Racial/Ethnic and Income Disparities in the Prevalence of Comorbidities That Are Associated With Risk for Severe COVID-19 Among Adults Receiving HIV Care, United States, 2014–2019

John K. Weiser, MD, MPH; Yunfeng Tie, PhD; Linda Beer, PhD; Robyn Neblett Fanfair, MD, MPH; Roy Luke Shouse, MD, MPH


J Acquir Immune Defic Syndr. 2021;86(3):297-304. 

In This Article


For several reasons, our primary outcome likely underestimates the increased risk of severe illness from COVID-19 among adults receiving HIV care. First, to measure comorbidities, we used only diagnosis data instead of supplementing with medical record information that can identify some conditions, even when not diagnosed, eg, laboratory data for CKD and height and weight for obesity.
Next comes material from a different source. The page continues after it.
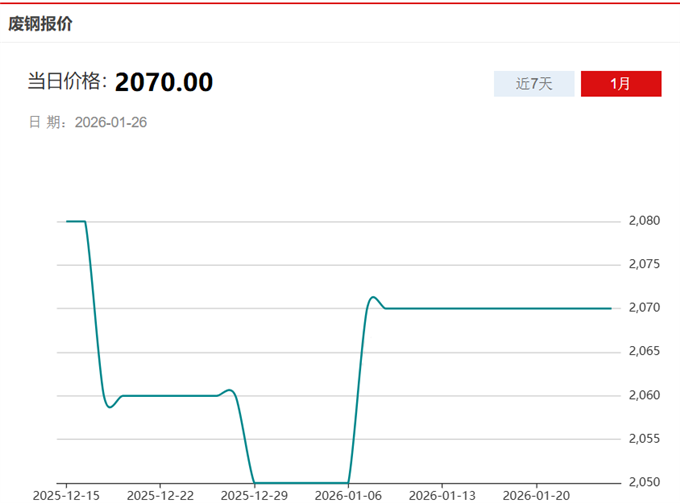Click the line's small peak above 2,070
680x503 pixels.
372,297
Our estimate of diagnosed obesity (12.3%) is lower than a previous MMP estimate that calculated the prevalence of body mass index ≥30 kg/m2 using height and weight documented in the medical record (19% of men and 42% of women were obese).[46] Because some conditions (eg, COPD) can only be identified using diagnosis data, for consistency, we measured all comorbidities in the same way to avoid information bias of the prevalence of comorbidities, relative to each other.

Second, we included comorbidities known to increase the risk of severe illness as of July 15, 2020, and there may have been subsequent additions to the list. We did not include diagnosed conditions that might be associated with the risk for severe illness, but for which there is currently insufficient evidence to support inclusion on the CDC list of conditions that definitely increase the risk,[16] including poorly controlled HIV, which affects one in 3 adults receiving HIV care.

Third, we did not include older age as a risk factor for severe illness from COVID-19. Because the relationship between age and risk is continuous,[33] we did not include an age cut-off when formulating the primary outcome.

For these reasons, our estimate that 37.9% of adults receiving HIV care had ≥1 diagnosed comorbidity should be considered a minimum estimate of disease burden. Underestimation of risk could have biased our estimates of PDs across race/ethnicities, income levels, and types of health insurance. However, because several of the comorbidities we assessed are more prevalent among Blacks than Whites with HIV,[32,46,47] underestimation of their prevalence would likely have biased differences toward the null.

Strengths of our study included population-based sampling and weighting designed to produce nationally representative estimates of a wide range of sociodemographic and clinical characteristics of adults with diagnosed HIV, of which those receiving HIV care is a subset. The large sample size allows reasonably precise estimates of subgroup characteristics. Although not all sampled persons participated, results were adjusted for nonresponse using the standard methodology.[48,49] Even with suboptimal response rates, there is still value in results obtained from unbiased sampling methods.[50]